> EXERCISE REQUIREMENTS
**A.** In the excerpt on methane energy, how many kilowatts of electricity can each generator at the Point Loma plant produce?
**B.** Reproduce the stretch of the excerpt on methane energy from "- Methane is" through "for its operations.".
**C.** Resume the excerpt on methane energy after its final sentence, carrying it forward in the same manner.

This program is key to two of the five strategies of the City's Climate Action Plan: energy efficient buildings and clean and renewable energy.
- One of the by-products of the wastewater treatment process is methane gas, which is collected at the Point Loma Wastewater Treatment Plant. The methane fuels two continuously running generators that can each produce up to 2,235 kilowatts of electricity. Using the methane produced on site, the Point Loma plant has not only become energy self-sufficient, it is also able to put excess power it generates to the utility energy grid and receive credits on other Public Utilities selected facilities energy bills. Thermal energy produced by the generators is used to heat the plant’s digesters. In addition, through a public-private partnership excess digester gas from the plant is treated to natural gas standard and injected into utility natural gas pipeline for other use. This was the first biogas cleaning and injecting project into utility pipeline in the state of California.
- Methane is also a by-product produced in the digesters at the Metropolitan Biosolids Center. Through public-private partnership, methane produced by the digesters and from the adjacent Miramar Landfill is converted to electricity, which is used to run the facility. Thermal energy produced by the generators is used to heat the plant and its digesters. On average, the Metropolitan Biosolids Center can produce 6,400 kilowatts through cogeneration and uses about 50% of that for its operations.

> DATA SEGMENT
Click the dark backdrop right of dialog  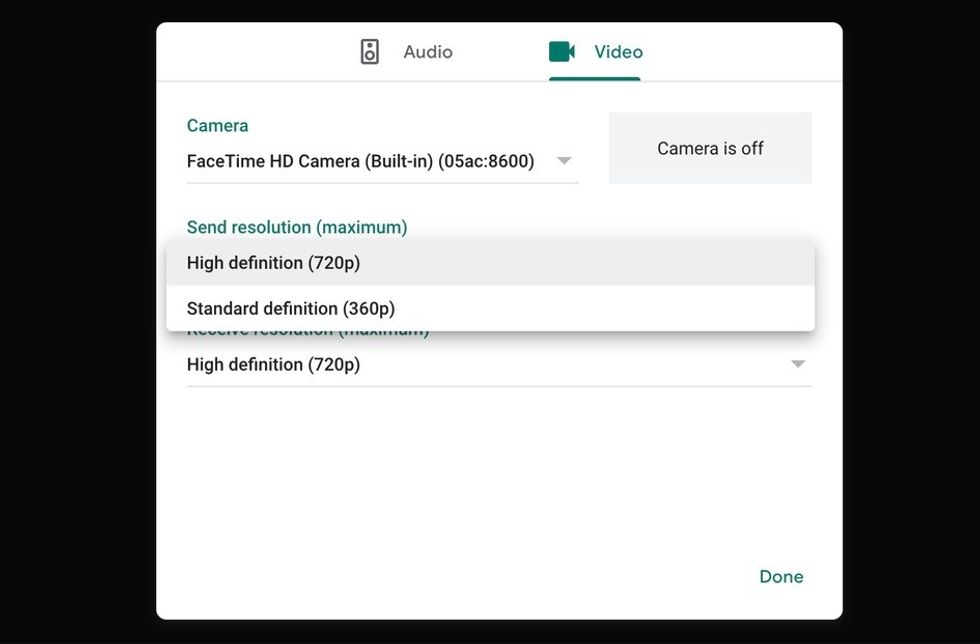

> REPLIES
**A.** Up to 2,235 kilowatts.

**B.**
- Methane is also a by-product produced in the digesters at the Metropolitan Biosolids Center. Through public-private partnership, methane produced by the digesters and from the adjacent Miramar Landfill is converted to electricity, which is used to run the facility. Thermal energy produced by the generators is used to heat the plant and its digesters. On average, the Metropolitan Biosolids Center can produce 6,400 kilowatts through cogeneration and uses about 50% of that for its operations.

**C.**
- A similar facility at the North City Water Reclamation Plant uses methane piped from the Miramar Landfill. On average, the North City plant produces approximately 5,000 kilowatts and uses more than 75% of that for its operations. Excess power produced is put on to the electrical grid for monetary credits on utility bills at other facilities.
Photovoltaic solar power systems are connected to several Public Utilities facilities, including:
- Alvarado Water Treatment Plant, with a 950 kilowatts privatized system producing 1.45 million kilowatt-hours annually;
- Bayview Reservoir and Water Pump Station, with a 160 kilowatt (AC) system producing 308,000 kilowatt-hours annually;
- Metropolitan Operations Center III, with a 30 kilowatt (AC) rooftop system producing 46,000 kilowatt-hours annually;
- Metropolitan Operations Center IV Carport Solar, with a 394 kilowatt (AC) system producing 553,000 kilowatt-hours annually;
- Otay Water Treatment Plant, with an 800 kilowatt (AC) system producing 1.5 million kilowatt-hours annually.
These solar panels convert sunlight to electricity and help provide the facilities’ energy needs.